Stored data entries
= = = =

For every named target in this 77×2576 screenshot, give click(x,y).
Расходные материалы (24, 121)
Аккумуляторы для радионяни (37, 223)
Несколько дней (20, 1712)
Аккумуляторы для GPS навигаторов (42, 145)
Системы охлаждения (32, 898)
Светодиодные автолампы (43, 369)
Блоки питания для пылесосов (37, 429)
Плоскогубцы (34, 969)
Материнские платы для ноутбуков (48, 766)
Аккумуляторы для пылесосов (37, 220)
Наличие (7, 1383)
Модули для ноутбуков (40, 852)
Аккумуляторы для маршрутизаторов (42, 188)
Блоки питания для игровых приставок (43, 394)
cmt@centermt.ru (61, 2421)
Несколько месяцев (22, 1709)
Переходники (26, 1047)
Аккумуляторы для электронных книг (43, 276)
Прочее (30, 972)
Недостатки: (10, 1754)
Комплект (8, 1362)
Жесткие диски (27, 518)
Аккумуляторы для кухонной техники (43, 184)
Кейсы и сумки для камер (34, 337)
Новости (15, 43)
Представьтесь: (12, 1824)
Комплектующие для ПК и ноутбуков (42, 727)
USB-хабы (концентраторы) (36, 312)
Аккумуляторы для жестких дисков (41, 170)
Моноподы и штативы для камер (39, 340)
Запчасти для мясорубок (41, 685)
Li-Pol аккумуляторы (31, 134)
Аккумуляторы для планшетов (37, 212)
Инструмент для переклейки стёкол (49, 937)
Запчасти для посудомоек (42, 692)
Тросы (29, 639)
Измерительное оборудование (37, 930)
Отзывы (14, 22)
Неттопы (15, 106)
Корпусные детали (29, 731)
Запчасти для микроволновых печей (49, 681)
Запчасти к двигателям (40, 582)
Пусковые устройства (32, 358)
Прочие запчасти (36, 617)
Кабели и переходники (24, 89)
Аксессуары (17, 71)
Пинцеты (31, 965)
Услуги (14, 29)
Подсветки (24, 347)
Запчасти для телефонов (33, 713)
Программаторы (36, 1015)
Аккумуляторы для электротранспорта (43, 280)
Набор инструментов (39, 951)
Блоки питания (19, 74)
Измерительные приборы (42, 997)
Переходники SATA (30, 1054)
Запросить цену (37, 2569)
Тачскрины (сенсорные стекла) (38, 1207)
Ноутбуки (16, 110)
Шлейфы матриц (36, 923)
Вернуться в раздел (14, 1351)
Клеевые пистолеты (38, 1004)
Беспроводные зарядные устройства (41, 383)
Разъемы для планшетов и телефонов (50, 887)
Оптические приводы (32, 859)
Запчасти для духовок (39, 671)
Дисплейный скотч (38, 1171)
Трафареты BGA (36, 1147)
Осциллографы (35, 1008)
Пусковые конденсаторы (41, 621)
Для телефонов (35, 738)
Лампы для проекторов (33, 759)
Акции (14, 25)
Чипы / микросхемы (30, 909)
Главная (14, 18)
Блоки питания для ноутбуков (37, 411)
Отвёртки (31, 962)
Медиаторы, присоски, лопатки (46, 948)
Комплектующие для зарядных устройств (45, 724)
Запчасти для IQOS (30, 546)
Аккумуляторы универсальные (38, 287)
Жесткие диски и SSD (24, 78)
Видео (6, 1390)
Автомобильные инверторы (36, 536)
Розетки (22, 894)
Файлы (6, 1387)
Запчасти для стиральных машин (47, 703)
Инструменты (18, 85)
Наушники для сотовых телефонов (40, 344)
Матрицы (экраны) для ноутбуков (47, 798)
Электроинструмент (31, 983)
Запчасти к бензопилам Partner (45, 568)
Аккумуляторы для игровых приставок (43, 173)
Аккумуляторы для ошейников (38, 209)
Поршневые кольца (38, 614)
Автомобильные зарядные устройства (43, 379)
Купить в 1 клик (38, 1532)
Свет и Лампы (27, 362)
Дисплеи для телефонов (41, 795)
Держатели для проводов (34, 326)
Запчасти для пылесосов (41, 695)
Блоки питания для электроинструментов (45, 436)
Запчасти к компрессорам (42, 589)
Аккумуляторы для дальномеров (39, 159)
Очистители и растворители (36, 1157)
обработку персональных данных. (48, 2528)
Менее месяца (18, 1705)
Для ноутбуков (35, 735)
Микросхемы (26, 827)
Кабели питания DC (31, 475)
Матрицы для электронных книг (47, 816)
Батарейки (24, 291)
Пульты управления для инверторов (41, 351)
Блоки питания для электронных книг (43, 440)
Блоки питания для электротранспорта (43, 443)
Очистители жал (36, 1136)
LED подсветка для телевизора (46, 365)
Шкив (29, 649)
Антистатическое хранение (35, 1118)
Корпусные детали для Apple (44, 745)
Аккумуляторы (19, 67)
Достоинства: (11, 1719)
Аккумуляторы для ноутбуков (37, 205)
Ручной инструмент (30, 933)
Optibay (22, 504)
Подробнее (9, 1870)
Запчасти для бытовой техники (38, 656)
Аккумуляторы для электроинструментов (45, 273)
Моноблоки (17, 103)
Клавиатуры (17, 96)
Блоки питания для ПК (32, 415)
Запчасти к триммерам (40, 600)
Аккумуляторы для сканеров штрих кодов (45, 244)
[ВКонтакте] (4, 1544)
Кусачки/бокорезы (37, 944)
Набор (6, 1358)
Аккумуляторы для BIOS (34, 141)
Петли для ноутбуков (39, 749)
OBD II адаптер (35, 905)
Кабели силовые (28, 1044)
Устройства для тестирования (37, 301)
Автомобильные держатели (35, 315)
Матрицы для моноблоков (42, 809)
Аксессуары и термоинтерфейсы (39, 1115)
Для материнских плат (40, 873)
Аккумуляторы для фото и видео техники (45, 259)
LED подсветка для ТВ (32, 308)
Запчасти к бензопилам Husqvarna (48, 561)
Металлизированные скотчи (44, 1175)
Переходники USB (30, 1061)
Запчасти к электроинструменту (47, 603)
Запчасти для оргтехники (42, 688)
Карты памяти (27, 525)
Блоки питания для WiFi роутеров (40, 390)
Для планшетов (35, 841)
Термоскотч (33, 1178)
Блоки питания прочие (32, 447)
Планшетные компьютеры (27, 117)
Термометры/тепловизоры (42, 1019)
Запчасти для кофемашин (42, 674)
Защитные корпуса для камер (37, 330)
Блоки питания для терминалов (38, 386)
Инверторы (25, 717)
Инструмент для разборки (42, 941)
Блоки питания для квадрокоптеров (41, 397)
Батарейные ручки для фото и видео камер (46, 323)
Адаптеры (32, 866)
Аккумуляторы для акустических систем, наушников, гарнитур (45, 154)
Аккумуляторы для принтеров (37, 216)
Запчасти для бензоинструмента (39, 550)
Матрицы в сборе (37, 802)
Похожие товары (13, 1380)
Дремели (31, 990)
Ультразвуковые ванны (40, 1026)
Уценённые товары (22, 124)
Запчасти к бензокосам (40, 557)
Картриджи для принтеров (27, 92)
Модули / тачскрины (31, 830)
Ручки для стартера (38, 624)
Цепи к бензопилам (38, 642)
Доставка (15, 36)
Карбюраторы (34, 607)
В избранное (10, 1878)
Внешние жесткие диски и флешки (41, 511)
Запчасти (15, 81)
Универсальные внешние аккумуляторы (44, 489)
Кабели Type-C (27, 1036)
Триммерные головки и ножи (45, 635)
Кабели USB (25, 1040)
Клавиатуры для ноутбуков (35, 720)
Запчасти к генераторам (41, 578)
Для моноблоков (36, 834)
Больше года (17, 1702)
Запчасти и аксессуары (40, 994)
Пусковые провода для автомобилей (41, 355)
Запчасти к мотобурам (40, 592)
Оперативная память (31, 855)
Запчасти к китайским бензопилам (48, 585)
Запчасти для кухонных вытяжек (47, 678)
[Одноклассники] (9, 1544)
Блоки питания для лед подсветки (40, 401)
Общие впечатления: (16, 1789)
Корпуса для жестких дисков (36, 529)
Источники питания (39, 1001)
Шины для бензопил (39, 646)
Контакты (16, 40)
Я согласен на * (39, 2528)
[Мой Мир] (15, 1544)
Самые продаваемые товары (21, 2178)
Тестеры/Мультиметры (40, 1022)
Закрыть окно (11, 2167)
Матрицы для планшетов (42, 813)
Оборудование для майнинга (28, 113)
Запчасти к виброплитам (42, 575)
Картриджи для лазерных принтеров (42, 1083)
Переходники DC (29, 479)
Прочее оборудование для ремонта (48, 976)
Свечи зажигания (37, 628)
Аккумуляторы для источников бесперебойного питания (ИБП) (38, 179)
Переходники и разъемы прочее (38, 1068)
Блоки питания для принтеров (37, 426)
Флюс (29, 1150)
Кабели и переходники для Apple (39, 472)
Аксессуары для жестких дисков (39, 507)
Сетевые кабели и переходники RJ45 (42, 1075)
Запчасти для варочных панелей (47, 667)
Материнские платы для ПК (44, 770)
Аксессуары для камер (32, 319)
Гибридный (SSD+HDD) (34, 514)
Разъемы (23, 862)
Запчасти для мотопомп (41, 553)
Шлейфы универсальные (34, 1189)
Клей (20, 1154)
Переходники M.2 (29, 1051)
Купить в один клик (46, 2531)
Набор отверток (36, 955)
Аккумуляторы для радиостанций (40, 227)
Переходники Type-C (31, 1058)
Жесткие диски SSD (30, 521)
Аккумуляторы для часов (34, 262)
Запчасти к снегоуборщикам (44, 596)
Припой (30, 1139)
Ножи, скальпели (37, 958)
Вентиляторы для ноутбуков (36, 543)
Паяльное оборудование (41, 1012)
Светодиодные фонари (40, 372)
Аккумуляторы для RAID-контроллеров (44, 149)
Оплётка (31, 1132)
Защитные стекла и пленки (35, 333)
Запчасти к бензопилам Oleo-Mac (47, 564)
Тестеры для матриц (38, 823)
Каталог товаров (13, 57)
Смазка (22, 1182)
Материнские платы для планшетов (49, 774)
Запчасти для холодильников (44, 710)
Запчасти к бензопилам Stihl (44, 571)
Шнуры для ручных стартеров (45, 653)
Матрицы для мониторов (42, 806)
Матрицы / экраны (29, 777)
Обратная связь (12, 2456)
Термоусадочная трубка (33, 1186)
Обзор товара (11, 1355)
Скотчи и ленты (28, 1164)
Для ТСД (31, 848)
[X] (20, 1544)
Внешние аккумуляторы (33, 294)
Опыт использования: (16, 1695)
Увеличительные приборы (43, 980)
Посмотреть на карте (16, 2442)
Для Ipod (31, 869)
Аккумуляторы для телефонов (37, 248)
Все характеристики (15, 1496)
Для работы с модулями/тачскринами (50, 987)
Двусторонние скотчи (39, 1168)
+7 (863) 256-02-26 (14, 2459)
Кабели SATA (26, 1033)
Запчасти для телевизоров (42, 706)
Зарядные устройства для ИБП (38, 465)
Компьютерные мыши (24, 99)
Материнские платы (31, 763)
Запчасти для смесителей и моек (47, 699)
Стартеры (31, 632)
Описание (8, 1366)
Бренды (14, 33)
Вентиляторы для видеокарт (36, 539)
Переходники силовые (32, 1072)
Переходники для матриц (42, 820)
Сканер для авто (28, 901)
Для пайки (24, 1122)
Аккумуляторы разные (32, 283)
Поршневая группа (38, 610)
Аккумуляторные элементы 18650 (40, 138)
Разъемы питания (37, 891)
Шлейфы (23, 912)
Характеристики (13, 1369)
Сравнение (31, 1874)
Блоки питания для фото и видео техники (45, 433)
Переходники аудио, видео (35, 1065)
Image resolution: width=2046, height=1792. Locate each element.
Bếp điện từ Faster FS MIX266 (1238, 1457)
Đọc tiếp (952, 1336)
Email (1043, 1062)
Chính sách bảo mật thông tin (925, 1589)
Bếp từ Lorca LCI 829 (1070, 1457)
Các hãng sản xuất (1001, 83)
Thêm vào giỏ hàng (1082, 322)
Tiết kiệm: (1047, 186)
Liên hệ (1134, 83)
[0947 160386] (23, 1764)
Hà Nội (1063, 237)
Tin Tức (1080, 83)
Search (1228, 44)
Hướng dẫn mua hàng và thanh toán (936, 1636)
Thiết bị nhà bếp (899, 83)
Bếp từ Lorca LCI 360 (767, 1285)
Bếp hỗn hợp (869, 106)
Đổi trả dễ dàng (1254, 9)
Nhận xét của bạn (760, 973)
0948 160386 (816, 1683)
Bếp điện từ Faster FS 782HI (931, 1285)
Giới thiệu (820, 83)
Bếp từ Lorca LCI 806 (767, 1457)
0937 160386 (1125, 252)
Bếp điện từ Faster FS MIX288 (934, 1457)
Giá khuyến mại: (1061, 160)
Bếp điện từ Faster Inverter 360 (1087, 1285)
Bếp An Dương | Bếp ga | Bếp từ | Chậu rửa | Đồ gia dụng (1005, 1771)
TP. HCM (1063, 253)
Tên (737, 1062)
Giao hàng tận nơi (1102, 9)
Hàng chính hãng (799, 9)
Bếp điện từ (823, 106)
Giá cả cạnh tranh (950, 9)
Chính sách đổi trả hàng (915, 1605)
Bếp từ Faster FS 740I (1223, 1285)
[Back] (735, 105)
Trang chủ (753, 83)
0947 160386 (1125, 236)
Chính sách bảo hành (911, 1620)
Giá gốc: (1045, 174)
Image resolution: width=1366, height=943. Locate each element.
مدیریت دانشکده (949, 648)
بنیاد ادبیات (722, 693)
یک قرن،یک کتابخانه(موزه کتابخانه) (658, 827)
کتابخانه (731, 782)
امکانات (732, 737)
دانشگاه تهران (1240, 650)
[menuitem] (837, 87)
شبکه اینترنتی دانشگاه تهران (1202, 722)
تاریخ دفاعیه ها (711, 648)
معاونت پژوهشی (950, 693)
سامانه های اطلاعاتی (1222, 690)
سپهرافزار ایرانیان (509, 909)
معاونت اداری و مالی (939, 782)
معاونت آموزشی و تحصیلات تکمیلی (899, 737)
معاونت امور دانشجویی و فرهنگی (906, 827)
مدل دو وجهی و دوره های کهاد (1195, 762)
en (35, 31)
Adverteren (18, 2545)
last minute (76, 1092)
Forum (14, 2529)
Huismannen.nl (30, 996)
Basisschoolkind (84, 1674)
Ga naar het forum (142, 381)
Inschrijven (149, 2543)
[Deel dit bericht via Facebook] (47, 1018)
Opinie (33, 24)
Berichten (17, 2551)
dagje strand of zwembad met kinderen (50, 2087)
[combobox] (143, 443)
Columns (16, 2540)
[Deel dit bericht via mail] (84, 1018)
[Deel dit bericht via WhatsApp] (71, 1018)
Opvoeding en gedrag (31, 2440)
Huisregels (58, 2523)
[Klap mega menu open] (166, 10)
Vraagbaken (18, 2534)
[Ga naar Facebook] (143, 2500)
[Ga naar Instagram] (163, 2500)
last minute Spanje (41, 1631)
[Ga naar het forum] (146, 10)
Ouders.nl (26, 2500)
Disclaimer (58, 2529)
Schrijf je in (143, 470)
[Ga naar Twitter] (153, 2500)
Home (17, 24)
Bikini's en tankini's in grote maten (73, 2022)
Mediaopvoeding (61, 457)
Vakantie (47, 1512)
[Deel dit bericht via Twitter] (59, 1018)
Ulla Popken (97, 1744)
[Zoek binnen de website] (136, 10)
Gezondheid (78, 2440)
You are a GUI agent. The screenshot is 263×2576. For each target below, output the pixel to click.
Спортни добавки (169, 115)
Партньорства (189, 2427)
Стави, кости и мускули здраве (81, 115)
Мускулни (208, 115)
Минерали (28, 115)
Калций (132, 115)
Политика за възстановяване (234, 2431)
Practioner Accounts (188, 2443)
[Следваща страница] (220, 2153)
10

= = = =

ASSIGNMENT: All lines above between those holding "Пусковые конденсаторы (41, 621)" and "Электроинструмент (31, 983)", inclusive, must be set down unchanged, and no other line may be included.

WRITTEN ANSWER:
Пусковые конденсаторы (41, 621)
Для телефонов (35, 738)
Лампы для проекторов (33, 759)
Акции (14, 25)
Чипы / микросхемы (30, 909)
Главная (14, 18)
Блоки питания для ноутбуков (37, 411)
Отвёртки (31, 962)
Медиаторы, присоски, лопатки (46, 948)
Комплектующие для зарядных устройств (45, 724)
Запчасти для IQOS (30, 546)
Аккумуляторы универсальные (38, 287)
Жесткие диски и SSD (24, 78)
Видео (6, 1390)
Автомобильные инверторы (36, 536)
Розетки (22, 894)
Файлы (6, 1387)
Запчасти для стиральных машин (47, 703)
Инструменты (18, 85)
Наушники для сотовых телефонов (40, 344)
Матрицы (экраны) для ноутбуков (47, 798)
Электроинструмент (31, 983)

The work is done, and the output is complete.